• _Exercise_
Starting with the first line and ending with the one that holds "You are a computer-use agent. The", retype the entries exactly.
*** Material for this task ***
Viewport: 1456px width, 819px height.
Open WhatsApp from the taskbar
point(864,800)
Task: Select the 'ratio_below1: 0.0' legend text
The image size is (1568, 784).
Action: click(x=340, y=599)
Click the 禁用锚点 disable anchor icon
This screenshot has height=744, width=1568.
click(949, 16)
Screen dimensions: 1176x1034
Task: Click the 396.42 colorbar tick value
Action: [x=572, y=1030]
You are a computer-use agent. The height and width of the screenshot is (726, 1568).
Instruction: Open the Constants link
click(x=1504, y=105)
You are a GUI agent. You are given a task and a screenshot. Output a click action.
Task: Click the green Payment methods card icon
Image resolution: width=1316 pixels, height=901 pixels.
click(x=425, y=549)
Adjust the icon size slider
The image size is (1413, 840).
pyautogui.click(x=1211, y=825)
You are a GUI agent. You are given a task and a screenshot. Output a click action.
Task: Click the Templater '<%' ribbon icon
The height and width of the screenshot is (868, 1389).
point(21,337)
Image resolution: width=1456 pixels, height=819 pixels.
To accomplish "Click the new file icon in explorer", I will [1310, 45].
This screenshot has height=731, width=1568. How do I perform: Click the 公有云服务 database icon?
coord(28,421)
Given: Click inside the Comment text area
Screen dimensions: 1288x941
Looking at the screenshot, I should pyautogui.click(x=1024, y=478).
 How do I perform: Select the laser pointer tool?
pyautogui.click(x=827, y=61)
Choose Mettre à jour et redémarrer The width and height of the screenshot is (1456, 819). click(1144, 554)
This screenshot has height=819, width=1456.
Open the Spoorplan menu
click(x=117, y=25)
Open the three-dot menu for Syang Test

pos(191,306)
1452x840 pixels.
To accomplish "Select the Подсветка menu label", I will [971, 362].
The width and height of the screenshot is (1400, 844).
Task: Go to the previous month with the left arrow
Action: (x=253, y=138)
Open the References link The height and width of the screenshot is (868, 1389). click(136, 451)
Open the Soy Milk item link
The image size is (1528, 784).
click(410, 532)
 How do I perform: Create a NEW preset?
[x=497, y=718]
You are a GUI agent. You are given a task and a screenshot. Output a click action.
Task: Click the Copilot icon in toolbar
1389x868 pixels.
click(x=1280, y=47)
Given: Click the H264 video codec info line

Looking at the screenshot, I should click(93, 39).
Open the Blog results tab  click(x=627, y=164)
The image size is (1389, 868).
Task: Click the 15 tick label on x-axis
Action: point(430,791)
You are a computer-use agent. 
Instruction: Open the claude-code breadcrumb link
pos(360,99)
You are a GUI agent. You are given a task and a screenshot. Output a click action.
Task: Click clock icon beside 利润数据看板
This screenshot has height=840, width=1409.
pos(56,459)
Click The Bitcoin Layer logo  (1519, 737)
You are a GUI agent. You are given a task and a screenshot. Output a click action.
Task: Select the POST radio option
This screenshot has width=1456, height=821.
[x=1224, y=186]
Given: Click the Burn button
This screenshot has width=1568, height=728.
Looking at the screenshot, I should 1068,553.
*** End of Material for this task ***
• _The completed task_
Viewport: 1456px width, 819px height.
Open WhatsApp from the taskbar
point(864,800)
Task: Select the 'ratio_below1: 0.0' legend text
The image size is (1568, 784).
Action: click(x=340, y=599)
Click the 禁用锚点 disable anchor icon
This screenshot has height=744, width=1568.
click(949, 16)
Screen dimensions: 1176x1034
Task: Click the 396.42 colorbar tick value
Action: [x=572, y=1030]
You are a computer-use agent. The height and width of the screenshot is (726, 1568).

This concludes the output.